- Data provided
○ ○ ○ ○
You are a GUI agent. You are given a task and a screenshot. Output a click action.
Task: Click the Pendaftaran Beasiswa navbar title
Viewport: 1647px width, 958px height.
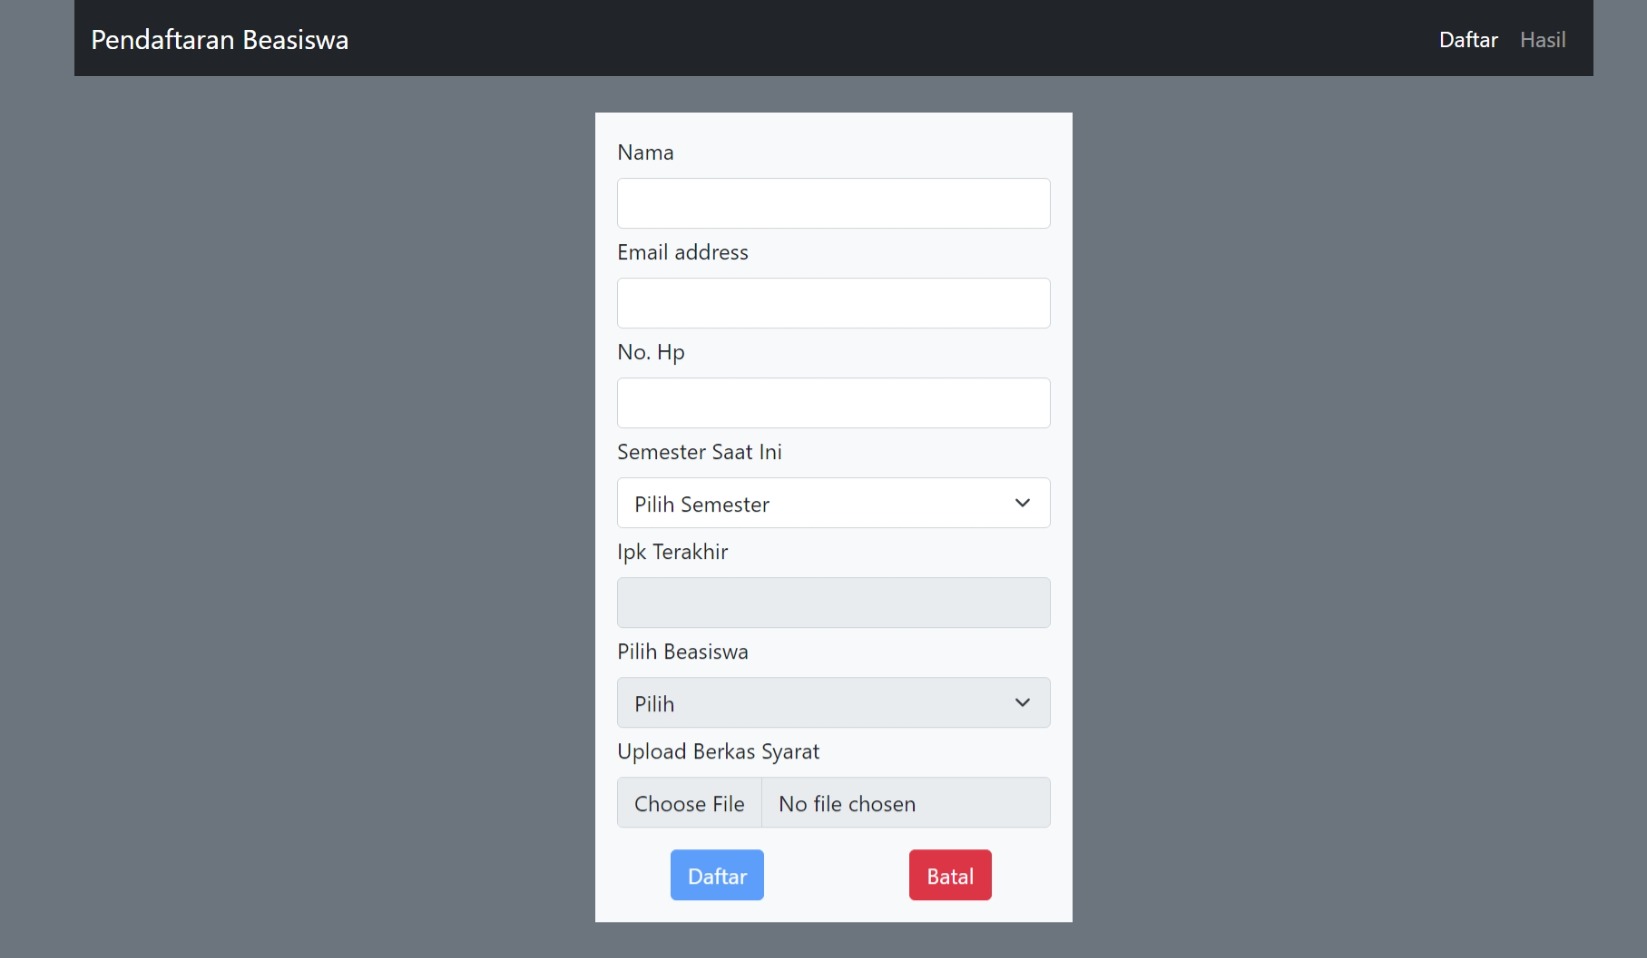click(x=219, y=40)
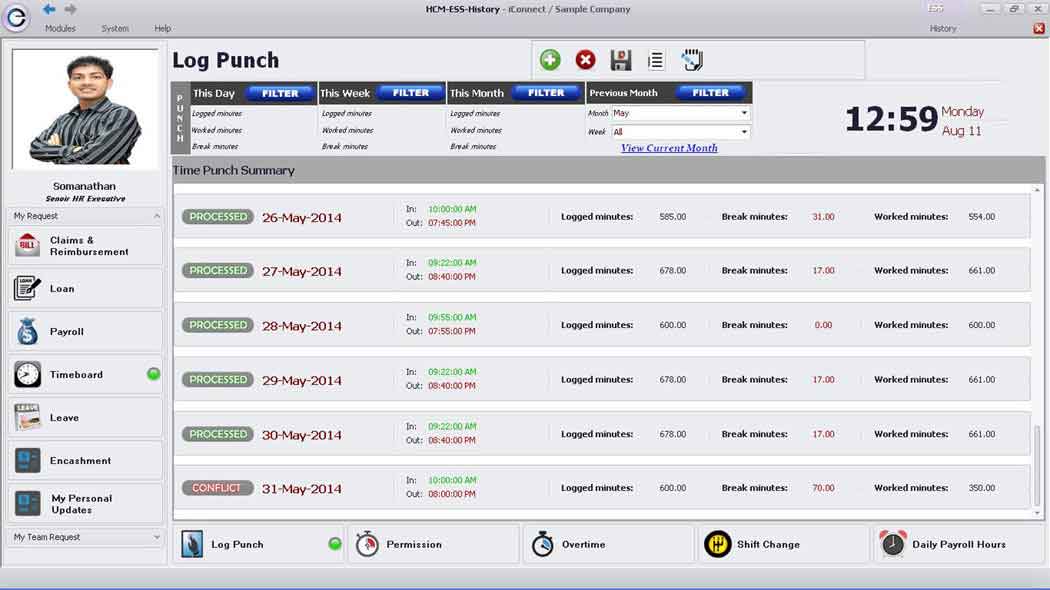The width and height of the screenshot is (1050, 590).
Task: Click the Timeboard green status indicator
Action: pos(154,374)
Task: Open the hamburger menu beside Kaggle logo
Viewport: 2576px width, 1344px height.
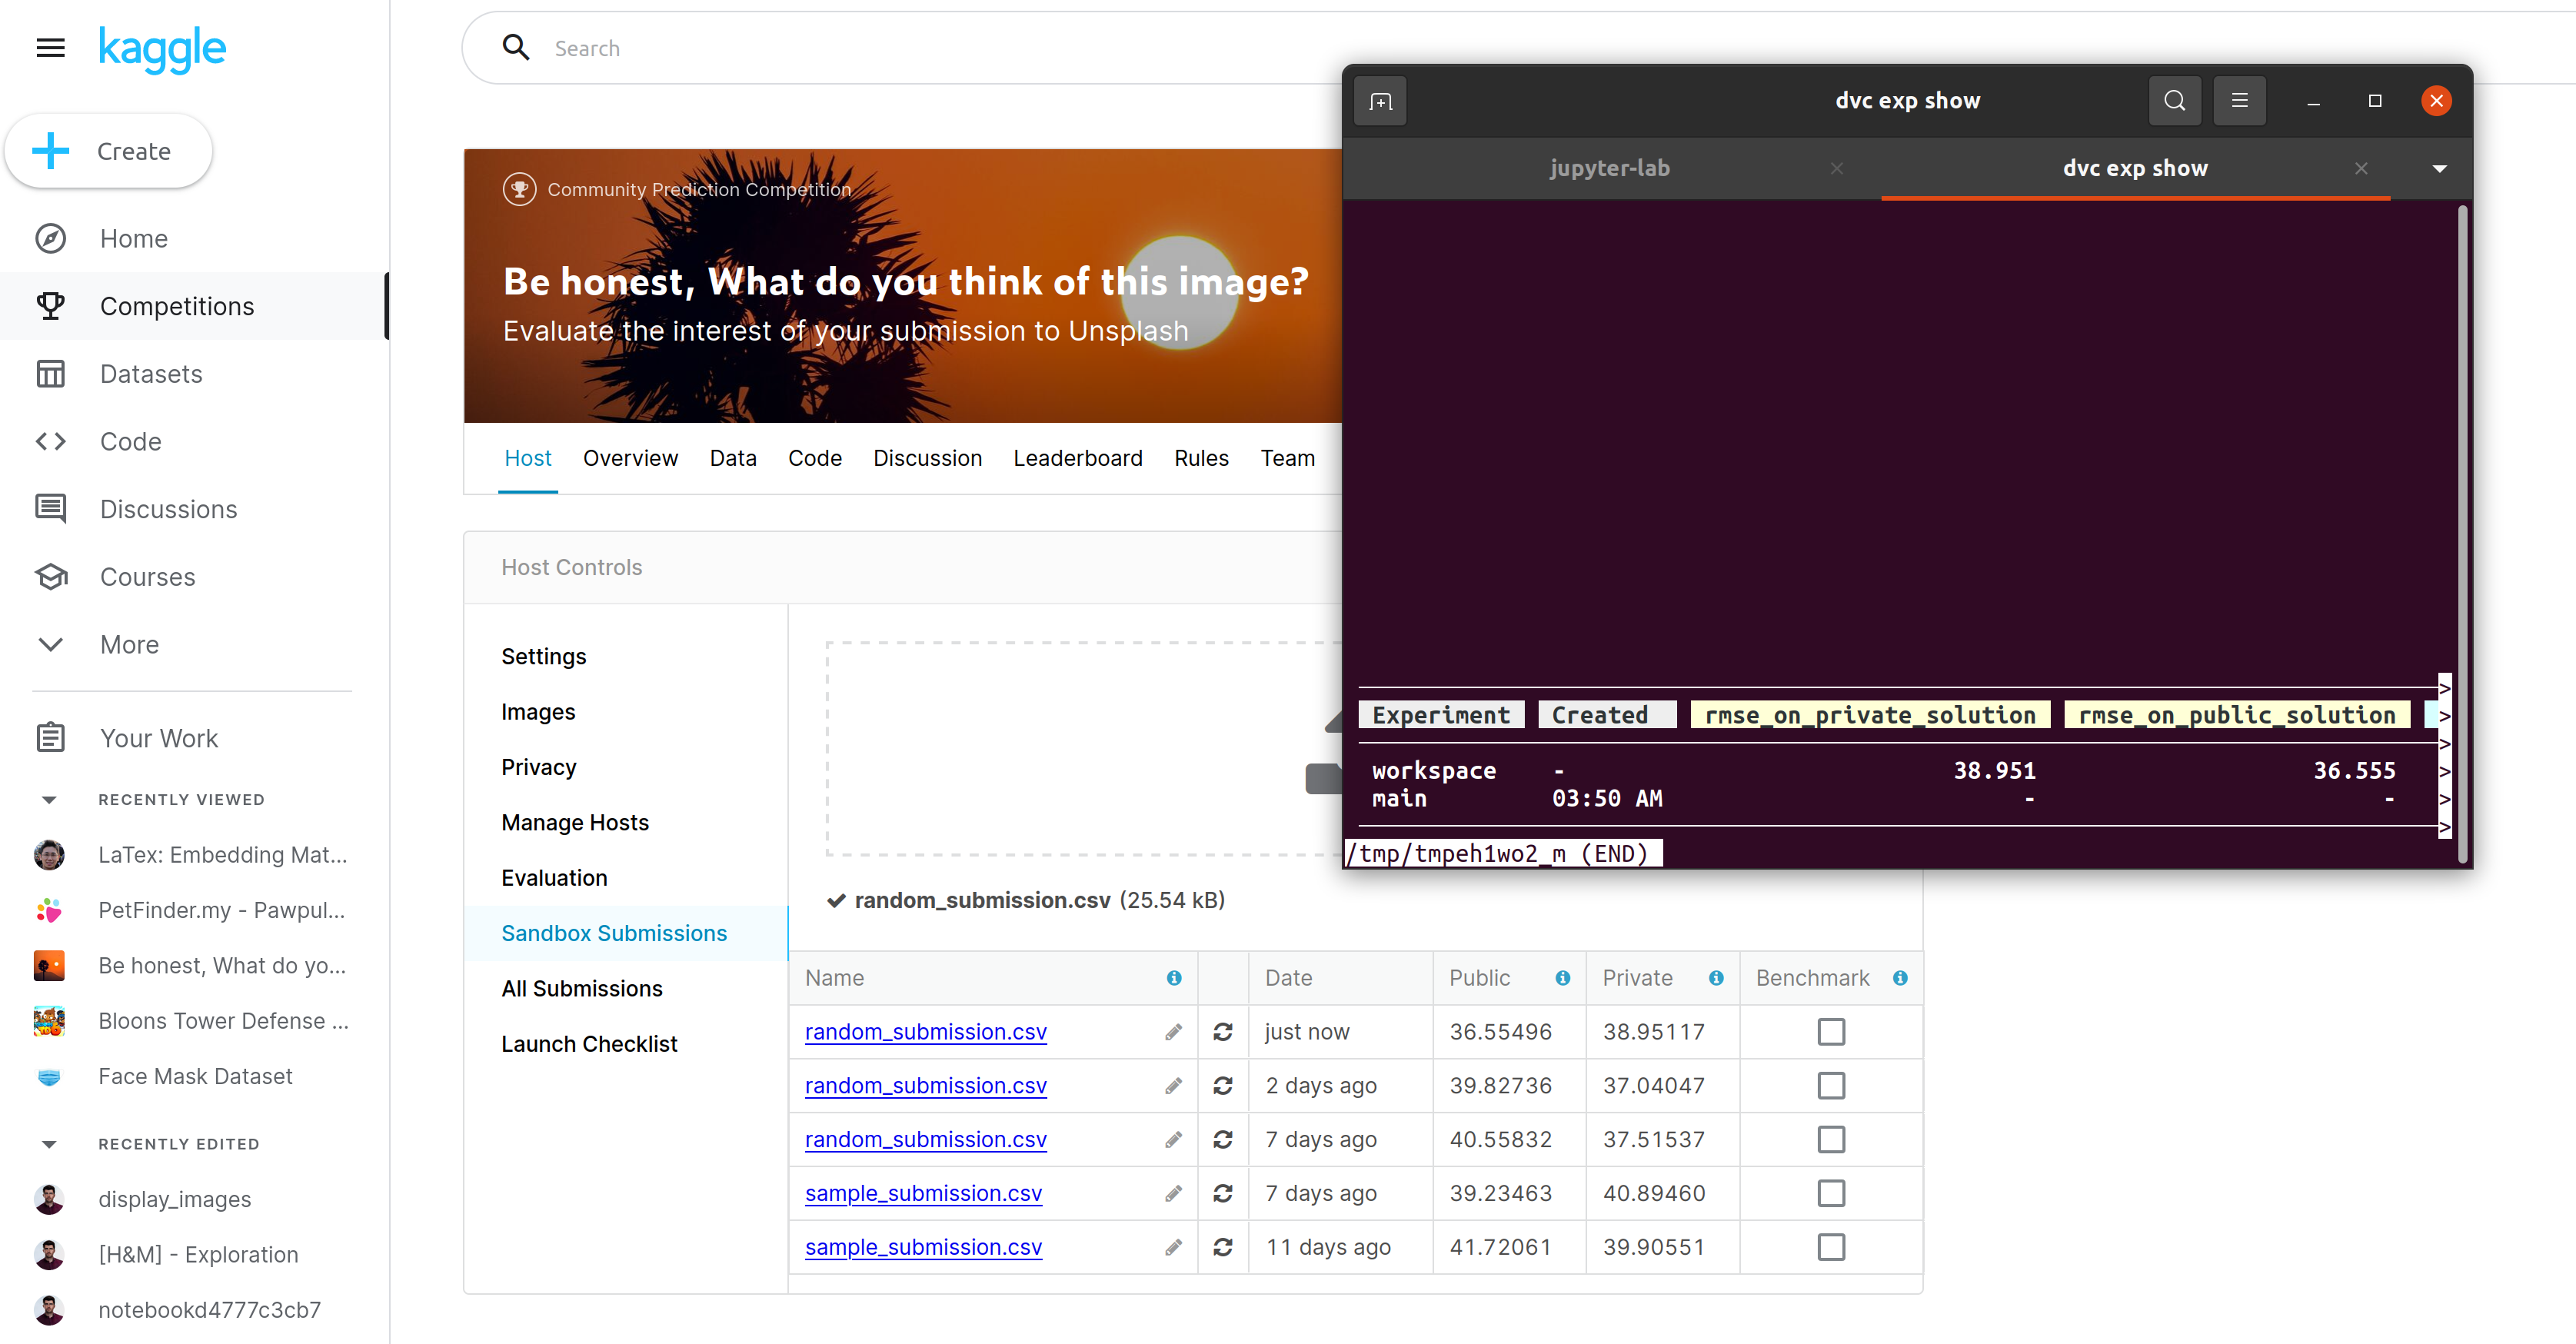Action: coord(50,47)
○ ○ ○ ○
- What is expected
Return every line of the items above word for word, leaving out the pictures.

- Result of the task
You are a GUI agent. You are given a task and a screenshot. Output a click action.
Task: Click the Pendaftaran Beasiswa navbar title
Viewport: 1647px width, 958px height.
click(x=219, y=40)
The width and height of the screenshot is (1050, 590).
Task: Click the Timeboard green status indicator
Action: pos(154,374)
Task: Open the hamburger menu beside Kaggle logo
Viewport: 2576px width, 1344px height.
Action: coord(50,47)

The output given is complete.